How to count the number of tweets for each label in the dataset and then split data by labels (java)?

96 Views Asked by At

This is my code, and it splits data into sentences. Each sentence is labeled with an emotion. I need to count the number of sentences for each label (emotion) and split the dataset according to labels.

public class DataProcessor {

    public static void main(String[] args) throws FileNotFoundException {
        try (Scanner read = new Scanner (new File("E:\\blabla.txt"))) {
            read.useDelimiter("::");
            String tweet;
            while(read.hasNext())
            {
                tweet = read.next();            
                System.out.println(tweet + " "+ "\n"); //just for debugging
            }
        }
    }
}

output looks like this

joy: Had a test today. But I still was good

1

There are 1 best solutions below

0
On BEST ANSWER
public static void main(String[] args) throws FileNotFoundException {
    HashMap<String, List<String>> map = new HashMap<>();
    try (Scanner read = new Scanner (new File("E:\\blabla.txt"))) {
        read.useDelimiter("::");
        String tweet;
        while(read.hasNext())
        {
            tweet = read.next();
            String[] split = tweet.split(":");
            String key = split[0];
            if (!map.containsKey(key)) {
                map.put(key, new ArrayList<>());
            }
            map.get(key).add(split[1]);
        }
    }
}    

The map contains all emotions with sentences.
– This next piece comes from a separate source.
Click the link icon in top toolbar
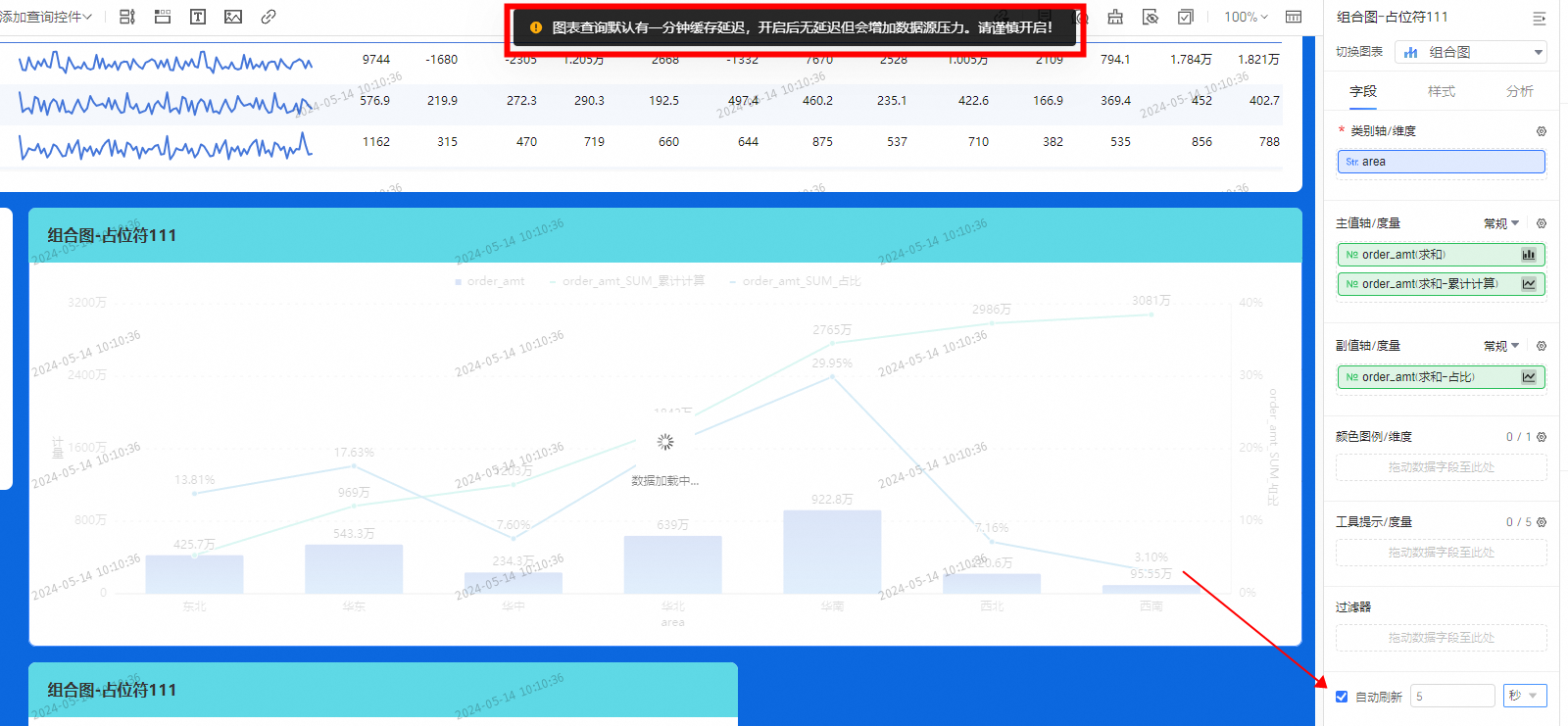1568x726 pixels. click(269, 17)
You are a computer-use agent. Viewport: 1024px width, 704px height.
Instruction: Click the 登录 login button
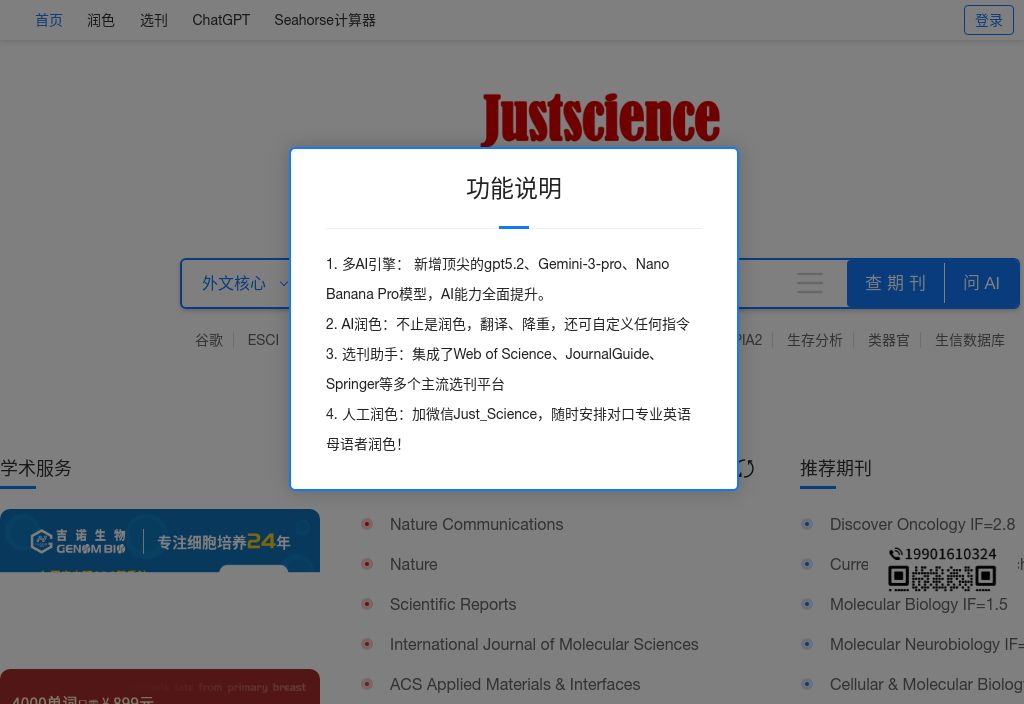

To get the number of sentences, lets call them tweets because sometimes they contain more than one, you can use map.get("joy").size().

If the tweet also can contain : I would change tweet.split(":"); to tweet.split(":", 2); so that only the first delimiter is used to split.

To check the result map you can use this code:

map.forEach((e, t) -> {
    System.out.println(e);
    t.forEach(System.out::println);
} );